Royal Brunswick Ground
- Interactive map of Royal Brunswick Ground
- Location: Hove, Sussex
- Home club: Brighton Cricket Club
- County club: Sussex
- Establishment: 1848
- Last used: 1871

= Royal Brunswick Ground =

Sports venue in Hove, England

The Royal Brunswick Ground, also known as "C H Gausden's Ground", in Hove, Sussex was a venue for cricket matches from 1848 to 1871. The ground was situated to the west of the Brunswick Town area of Hove, roughly where Third and Fourth Avenues are today. As the land near the seafront was required for the expansion of the town, the club moved in 1872.

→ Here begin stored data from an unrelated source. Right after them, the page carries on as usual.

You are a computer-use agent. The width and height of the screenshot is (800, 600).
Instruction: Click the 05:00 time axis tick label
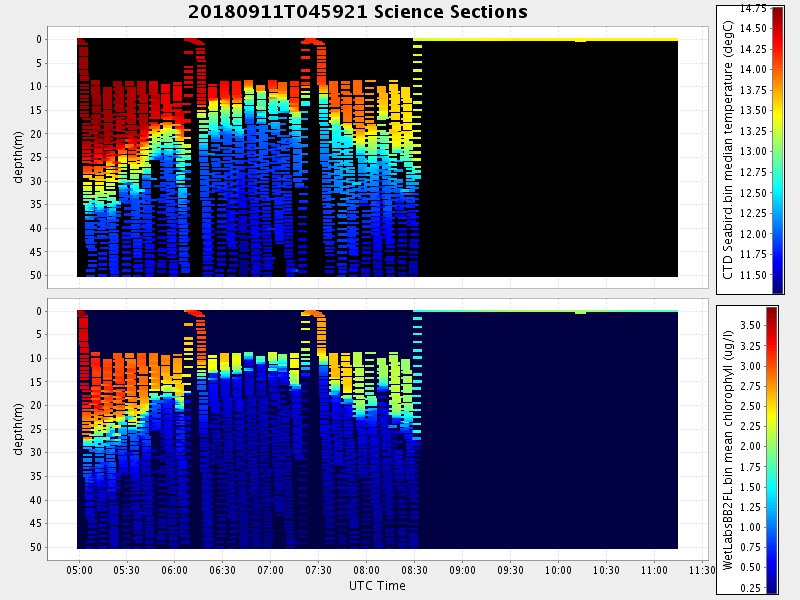pos(79,570)
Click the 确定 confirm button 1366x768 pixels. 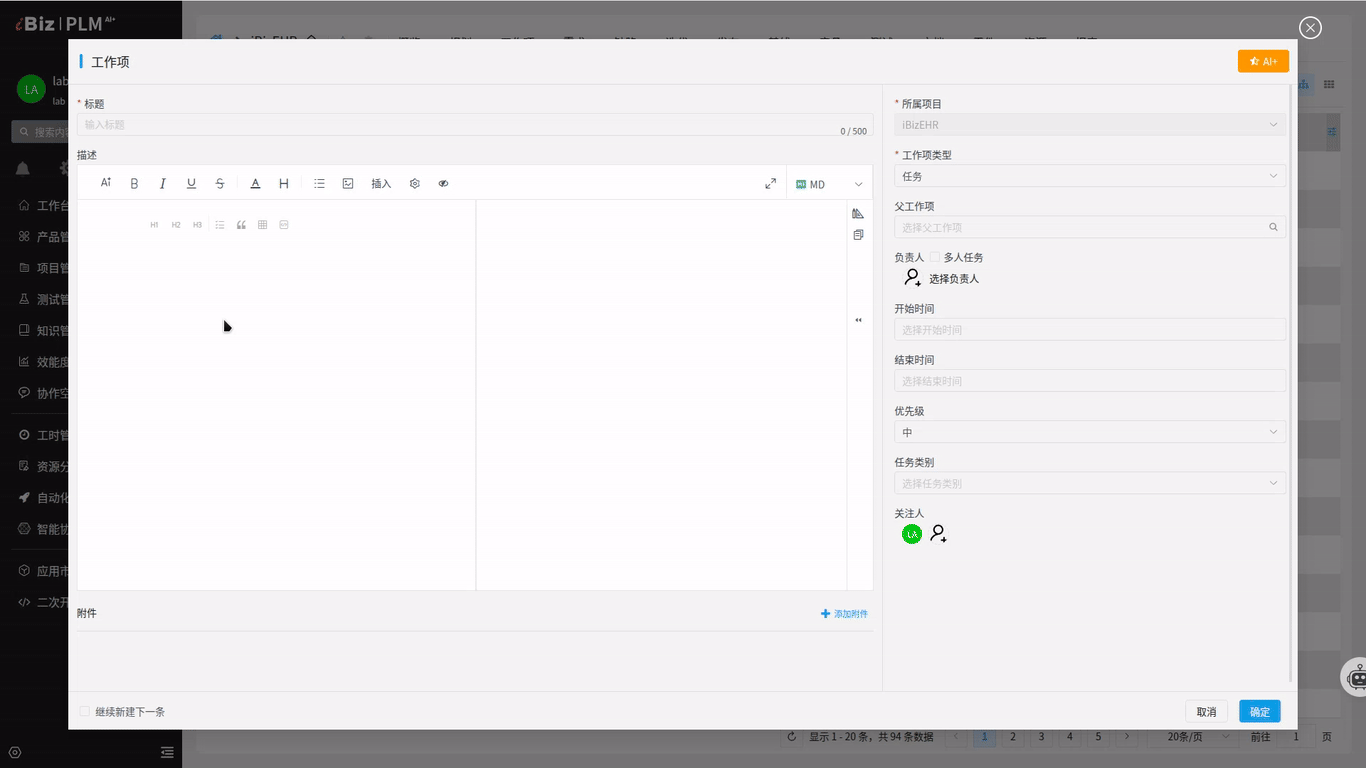pyautogui.click(x=1259, y=711)
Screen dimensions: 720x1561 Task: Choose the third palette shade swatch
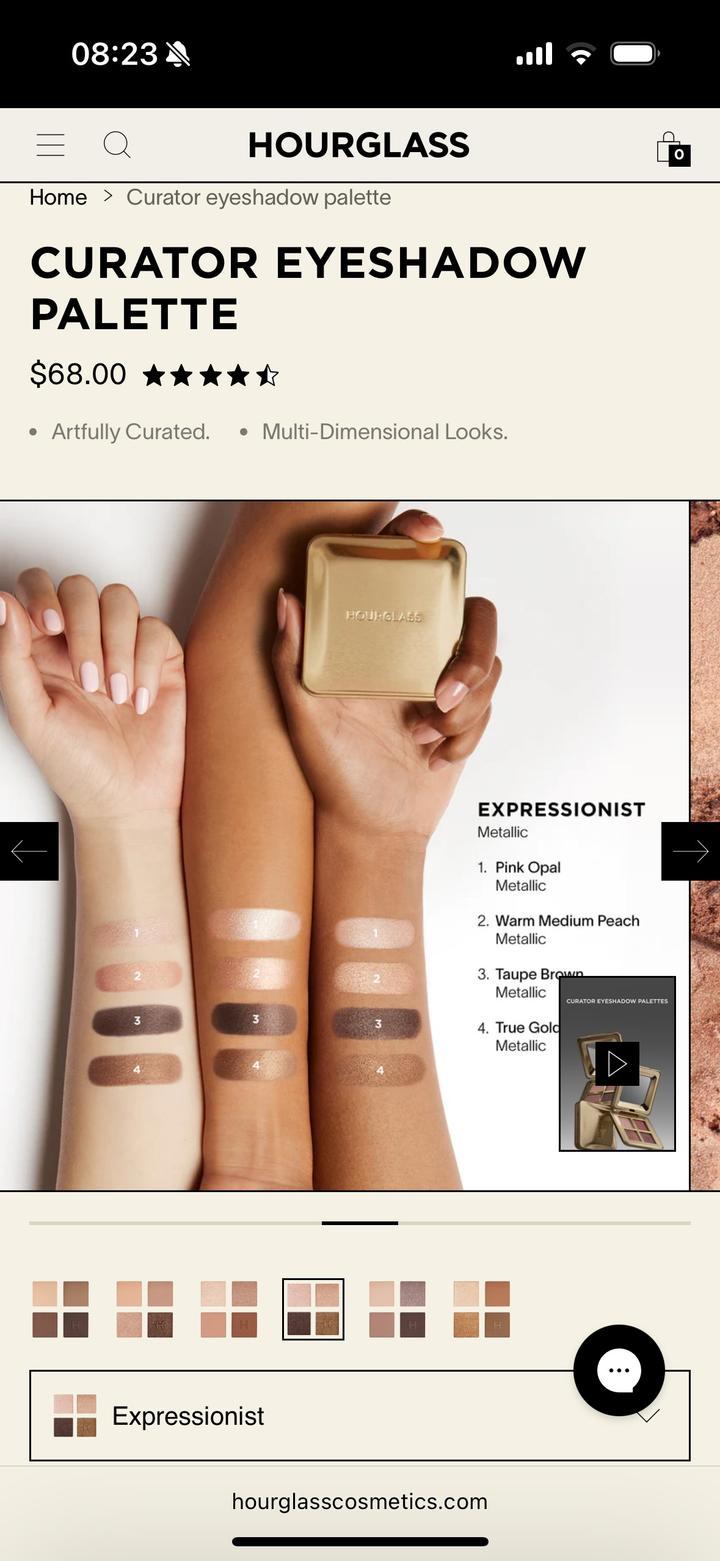(228, 1309)
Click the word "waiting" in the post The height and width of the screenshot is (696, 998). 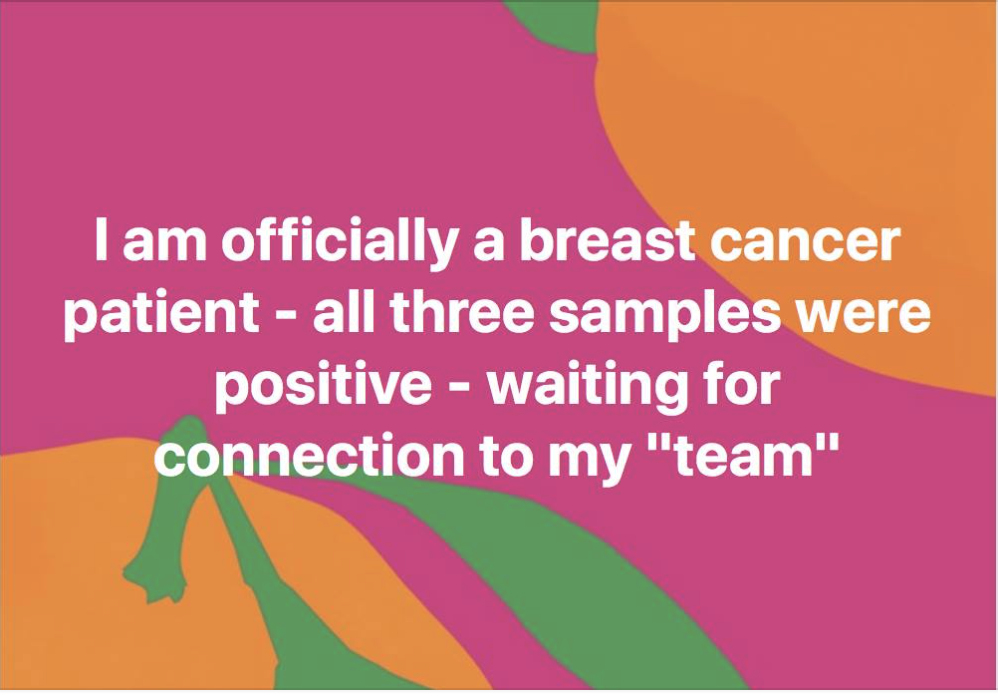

The ground was the home of Sussex County Cricket Club which had previously (1814–1847) been based at the Royal New Ground. In all, 64 important matches were played at the Royal Brunswick. The ground was used for many non-Sussex county matches, for example in 1864, a "Gentleman of Sussex" team played against a "Gentleman of South Wales" team. This match included the first ever century in the career of W.G.Grace who struck 170 guesting for the South Wales team just before his 16th birthday, putting on 188 for the second wicket with his captain John Lloyd. In 1866, county players played a match against a team including nine "Gentleman of the County" and nine "Colts of Sussex", and in 1866 the ground was used for a match between Brighton Cricket Club and Eashing Park Club. Since 1872, the club has been based at the County Cricket Ground, Hove, its present home.